The Frazer Institute in its paper spoke of interest groups as a reason limiting the government in effecting changes. The Frazer Institute itself is an interest group gathered together  by a vision of a libertarian global economy.  The financial resources available are considerably greater than those available to the Canadian Council for Refuges. Its 2006 Annual Report cites a budget of almost $11,000,000 coming 55% from foundations like its own Frazer Institute Foundation, 33% from corporations and 12% individuals. Yet  "measuring" is part of the Institute's mission. Maybe some honest measuring can begin? Maybe the Institute can simply drop immigration work marginal to its vision?

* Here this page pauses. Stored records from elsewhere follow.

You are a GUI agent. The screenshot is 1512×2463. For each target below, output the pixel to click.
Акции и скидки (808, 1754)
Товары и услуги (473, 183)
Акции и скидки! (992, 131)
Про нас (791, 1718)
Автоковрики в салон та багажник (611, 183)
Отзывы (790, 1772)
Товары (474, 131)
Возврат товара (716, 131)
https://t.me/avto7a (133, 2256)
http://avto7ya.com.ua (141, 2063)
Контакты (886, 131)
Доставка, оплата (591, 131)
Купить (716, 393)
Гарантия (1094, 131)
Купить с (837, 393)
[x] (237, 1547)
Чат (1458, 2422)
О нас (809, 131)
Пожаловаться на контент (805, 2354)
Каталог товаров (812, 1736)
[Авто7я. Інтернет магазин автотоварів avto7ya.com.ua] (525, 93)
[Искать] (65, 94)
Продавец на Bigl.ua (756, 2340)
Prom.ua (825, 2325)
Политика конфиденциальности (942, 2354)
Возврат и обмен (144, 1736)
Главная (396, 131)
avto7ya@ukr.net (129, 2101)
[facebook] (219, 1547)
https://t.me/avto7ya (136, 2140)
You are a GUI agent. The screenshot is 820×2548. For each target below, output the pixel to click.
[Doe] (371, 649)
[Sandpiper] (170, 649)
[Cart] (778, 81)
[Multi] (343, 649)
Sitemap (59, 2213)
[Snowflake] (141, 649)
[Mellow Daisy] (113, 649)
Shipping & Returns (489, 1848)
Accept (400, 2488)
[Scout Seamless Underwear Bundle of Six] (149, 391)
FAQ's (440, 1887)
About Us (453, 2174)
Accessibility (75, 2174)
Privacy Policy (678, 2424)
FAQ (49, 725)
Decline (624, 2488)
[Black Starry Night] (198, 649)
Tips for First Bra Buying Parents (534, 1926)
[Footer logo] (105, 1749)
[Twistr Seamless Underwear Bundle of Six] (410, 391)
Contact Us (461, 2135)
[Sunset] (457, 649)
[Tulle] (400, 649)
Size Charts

In summary, defending Canada against the threat of terrorism could require improving the extent to which Canada is a force upholding international rights and a rule of law in the world. That extends to improved fairness and rights for refugees and non-citizens when Canada is exercising its control over who is allowed to enter its territory and to remain. Scrapping or fixing rights restricting measures like interdiction of refugees overseas and the Safe Third Country agreements with the US, could improve Canada’s situation and the world.



[1] Critics claiming deficiencies in immigration areas have come largely from: (a) self serving conservative think tanks; (b) audit agencies confined to examining the stated policy intention versus the actual result; (c) excerpted sections of more general reports; or (d) sources lacking insights into immigration practices know to non-governmental refugee serving agencies. For example, sources used by the Frazer Institute paper included the Canadian Security Guide Book released in 2005 by the Standing Senate Committee on National Security and Defence as well as reports by the Auditor General of Canada (Auditor General, 2004a, chapter 3; Auditor General, 2005, chapter 2;  a presentation on foreign terrorist groups in Canada prior to September 11, 2001 (9/11) by the head of the Canadian Security Intelligence Service (CSIS), to a special committee of the Senate in June 1998.  

[2] The principle obligation affecting expulsion stems from non-refoulement  in customary international law and in the 1951 Convention Relating to the Status of Refugees. This requires that a refugee may not be returned to the borders of a state where his or her life or freedom would be threatened. A related but distinct obligation not to return any individual to a state where there is a serious probability of torture comes from the 1980 Convention against Torture. There are additional constraints on entry and expulsion stemming from the (International) Covenant on Civil and Political Rights, the Convention on the Rights of the Child and the human rights obligations of the American Declaration of Rights and Duties of Man which apply to members of the OAS.